*** Opening Excerpted data ***
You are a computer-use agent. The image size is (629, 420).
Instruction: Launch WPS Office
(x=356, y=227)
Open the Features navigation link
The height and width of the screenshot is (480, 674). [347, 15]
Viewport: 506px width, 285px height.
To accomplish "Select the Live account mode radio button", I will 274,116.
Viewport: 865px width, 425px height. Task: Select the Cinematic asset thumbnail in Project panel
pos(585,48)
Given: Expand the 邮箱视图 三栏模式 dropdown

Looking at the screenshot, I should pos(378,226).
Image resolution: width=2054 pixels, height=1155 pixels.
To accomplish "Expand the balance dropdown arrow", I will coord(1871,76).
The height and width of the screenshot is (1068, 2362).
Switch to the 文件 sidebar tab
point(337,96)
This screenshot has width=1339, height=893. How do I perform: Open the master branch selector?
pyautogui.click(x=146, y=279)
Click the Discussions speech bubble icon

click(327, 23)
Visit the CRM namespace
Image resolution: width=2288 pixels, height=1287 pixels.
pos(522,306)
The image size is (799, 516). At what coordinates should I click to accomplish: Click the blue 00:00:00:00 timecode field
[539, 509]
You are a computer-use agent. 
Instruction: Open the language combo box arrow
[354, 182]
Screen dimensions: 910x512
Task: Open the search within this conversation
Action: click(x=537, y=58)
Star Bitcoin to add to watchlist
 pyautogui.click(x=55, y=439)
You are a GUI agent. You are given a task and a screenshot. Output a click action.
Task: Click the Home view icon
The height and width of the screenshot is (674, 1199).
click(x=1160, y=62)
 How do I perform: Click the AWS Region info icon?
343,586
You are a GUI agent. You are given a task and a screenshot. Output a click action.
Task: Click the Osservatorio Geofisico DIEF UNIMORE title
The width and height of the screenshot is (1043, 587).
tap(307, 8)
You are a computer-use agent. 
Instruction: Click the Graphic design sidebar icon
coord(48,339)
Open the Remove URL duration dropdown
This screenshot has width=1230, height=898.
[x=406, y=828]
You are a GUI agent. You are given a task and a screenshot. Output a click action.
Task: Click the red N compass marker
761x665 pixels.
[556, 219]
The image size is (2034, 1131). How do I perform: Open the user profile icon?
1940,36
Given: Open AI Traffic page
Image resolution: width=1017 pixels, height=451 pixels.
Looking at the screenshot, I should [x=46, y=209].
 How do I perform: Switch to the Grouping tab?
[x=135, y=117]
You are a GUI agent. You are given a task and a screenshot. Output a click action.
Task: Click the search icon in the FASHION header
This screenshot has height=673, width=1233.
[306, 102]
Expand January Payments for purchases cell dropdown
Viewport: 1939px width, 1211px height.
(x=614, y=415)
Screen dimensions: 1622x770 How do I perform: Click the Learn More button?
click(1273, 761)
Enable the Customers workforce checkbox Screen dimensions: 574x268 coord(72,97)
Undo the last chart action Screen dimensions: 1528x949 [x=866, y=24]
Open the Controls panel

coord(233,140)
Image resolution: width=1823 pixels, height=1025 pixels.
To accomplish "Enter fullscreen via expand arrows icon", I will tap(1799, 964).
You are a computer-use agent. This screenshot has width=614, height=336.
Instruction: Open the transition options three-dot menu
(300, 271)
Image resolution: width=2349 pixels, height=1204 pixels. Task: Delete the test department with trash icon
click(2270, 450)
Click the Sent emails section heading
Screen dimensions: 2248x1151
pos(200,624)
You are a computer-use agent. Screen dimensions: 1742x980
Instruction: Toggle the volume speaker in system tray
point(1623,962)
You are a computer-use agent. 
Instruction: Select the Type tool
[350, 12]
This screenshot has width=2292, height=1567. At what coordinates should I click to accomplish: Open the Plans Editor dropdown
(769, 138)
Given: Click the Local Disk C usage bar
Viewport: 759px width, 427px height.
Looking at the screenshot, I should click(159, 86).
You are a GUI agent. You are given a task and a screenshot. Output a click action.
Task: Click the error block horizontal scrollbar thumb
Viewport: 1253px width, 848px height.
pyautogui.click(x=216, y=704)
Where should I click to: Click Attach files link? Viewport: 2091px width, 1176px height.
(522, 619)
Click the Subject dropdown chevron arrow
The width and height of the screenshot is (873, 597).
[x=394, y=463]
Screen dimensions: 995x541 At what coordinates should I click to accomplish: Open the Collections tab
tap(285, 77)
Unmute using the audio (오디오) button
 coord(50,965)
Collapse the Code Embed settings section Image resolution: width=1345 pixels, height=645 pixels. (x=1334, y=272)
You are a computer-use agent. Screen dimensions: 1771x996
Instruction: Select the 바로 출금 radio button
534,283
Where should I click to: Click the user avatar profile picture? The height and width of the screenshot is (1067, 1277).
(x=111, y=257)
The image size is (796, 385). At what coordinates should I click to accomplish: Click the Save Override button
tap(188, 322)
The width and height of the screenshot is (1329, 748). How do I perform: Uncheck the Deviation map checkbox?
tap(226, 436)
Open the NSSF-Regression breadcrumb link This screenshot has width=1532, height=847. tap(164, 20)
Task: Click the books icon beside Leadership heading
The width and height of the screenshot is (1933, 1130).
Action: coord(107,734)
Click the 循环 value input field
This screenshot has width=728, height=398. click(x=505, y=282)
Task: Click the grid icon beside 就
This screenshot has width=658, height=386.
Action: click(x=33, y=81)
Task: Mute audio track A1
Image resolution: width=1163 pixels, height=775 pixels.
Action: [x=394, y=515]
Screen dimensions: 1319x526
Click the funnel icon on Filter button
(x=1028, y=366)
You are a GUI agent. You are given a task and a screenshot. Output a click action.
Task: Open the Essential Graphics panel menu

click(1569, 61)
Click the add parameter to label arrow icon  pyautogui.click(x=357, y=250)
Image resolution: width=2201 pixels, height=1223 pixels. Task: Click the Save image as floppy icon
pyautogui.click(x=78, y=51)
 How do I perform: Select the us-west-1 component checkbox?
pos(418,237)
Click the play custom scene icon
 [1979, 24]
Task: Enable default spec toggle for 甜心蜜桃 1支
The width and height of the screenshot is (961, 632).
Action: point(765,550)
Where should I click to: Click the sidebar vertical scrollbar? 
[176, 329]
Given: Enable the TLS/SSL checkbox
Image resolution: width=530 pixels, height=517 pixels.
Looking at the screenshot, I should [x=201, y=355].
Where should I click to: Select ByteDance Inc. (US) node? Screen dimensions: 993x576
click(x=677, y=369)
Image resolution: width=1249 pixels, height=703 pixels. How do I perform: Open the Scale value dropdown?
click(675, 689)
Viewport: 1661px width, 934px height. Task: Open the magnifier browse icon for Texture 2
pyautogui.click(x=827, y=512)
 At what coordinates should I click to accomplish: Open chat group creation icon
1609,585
*** Closing Excerpted data ***
→ What to do: Going through the entries above, show each line that contains "computer".

→ Task solution:
You are a computer-use agent. The image size is (629, 420).
You are a computer-use agent. 
You are a computer-use agent. 
You are a computer-use agent. This screenshot has width=614, height=336.
You are a computer-use agent. Screen dimensions: 1742x980
You are a computer-use agent. 
You are a computer-use agent. Screen dimensions: 1771x996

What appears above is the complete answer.